Sabar Menanti Waktu Tuhan

Lokasi: Tasikmalaya, Indonesia


84 tahun yang lalu tepatnya 22 Agustus 1928 ibu Ambrosia Tjitrawati (terlahir Tan Tjen Niang) atau yang lebih akrab dipanggil tante Lay Kie pen dilahirkan di Tasikmalaya. Anak pertama dari 5 bersaudara putra putri Tn Ny Tan Joen Liong, umat Katolik yang berasal dari Bandung hijrah ke Tasikmalaya bekerja di perkebunan karet didaearah Sukaraja Cibalong, menikah dengan Oom Lay Kie Pen pada 23 September 1946. Keluarga Katolik tersebut kerap menghimpun teman2 umat Katolik untuk mengadakan Ekaristi  di rumah kontrakan di Jl.

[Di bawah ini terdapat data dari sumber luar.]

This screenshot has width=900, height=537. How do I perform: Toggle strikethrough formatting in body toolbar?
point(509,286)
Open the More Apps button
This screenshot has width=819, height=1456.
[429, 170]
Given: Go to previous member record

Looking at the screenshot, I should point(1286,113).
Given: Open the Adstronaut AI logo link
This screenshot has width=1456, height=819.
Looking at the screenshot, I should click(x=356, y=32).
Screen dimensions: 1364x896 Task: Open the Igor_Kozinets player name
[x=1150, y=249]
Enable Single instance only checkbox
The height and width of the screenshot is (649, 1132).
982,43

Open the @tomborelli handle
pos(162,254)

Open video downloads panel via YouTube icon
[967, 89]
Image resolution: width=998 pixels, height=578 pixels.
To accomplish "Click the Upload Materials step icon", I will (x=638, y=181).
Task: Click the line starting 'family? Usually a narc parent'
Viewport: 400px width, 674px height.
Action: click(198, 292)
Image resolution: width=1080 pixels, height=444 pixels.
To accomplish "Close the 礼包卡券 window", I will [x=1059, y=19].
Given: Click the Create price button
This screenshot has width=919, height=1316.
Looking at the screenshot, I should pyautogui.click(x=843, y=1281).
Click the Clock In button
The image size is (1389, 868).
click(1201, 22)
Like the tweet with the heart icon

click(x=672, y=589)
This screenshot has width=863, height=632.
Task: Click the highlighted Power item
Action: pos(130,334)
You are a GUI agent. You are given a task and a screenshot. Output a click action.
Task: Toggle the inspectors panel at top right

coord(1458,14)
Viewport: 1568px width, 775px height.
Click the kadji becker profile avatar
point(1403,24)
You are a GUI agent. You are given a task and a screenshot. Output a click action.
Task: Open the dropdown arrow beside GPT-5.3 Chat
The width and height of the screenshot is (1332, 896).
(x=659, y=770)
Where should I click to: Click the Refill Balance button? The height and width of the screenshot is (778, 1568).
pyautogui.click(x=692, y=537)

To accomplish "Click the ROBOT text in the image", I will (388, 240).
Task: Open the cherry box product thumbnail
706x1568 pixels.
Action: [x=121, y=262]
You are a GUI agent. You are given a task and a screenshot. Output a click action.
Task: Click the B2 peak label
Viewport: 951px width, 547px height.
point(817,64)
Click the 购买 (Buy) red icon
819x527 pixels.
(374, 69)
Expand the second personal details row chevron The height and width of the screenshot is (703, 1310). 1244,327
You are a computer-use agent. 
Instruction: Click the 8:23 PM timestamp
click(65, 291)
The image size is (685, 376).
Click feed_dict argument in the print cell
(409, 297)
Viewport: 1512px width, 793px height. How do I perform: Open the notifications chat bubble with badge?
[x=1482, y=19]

Seladarma 10 sejak tahun 1937. 


Bapak & Ibu Lay Kie Pen (Foto 1989)

Penuh likaliku susah payah mencari tempat untuk beribadah, akhirnya bergabung dengan sekolah Minerva yang didirikan 1945 merupakan cikal bakal sekolah Yos Sudarso Tasikmalaya. Kecintaan mereka dan kerinduan untuk menyambut tubuh dan darah Yesus dalam Perayaan Ekaristi membuat umat Katoklik semakin guyub dalam komunitas yang makin berkembang. Diantaranya Ibu Christina Yohana yang ikut kakaknya ke Tasikmalaya merupakan teman dekat Tante Lay Kie Pen, menemukan jodoh Bapak Umar di Tasikmalaya, akhirnya popular dengan sebutan ibu Umar sekarang ini. Bahkan Misa Pagi sudah ada sejak saat itu dan Ibu CuCu adik kandung Tante Lay Kie Pen yang sering mengikuti Misa pagi bersama ibu Umar. Teman seangkatan mereka adalah Ibu Selawinata, ibu Maruf, Ibu Darmo bersama almarhum bapak2nya, Bapak Ibu Wijaya, dst. Mengalami pasang surut perkembangan Gereja Katolik Tasikmalaya yang akhirnya menempati bangunan di Jl, Sutisna Senjaya 50 sampai sekarang ini dengan Bapak FX Anta yang berkutat di sekretariat mencatat setiap permandian, perkawinan, kematian, pepindahan umat Katolik hingga sekarang ini sudah ada base data yang semakin lengkap.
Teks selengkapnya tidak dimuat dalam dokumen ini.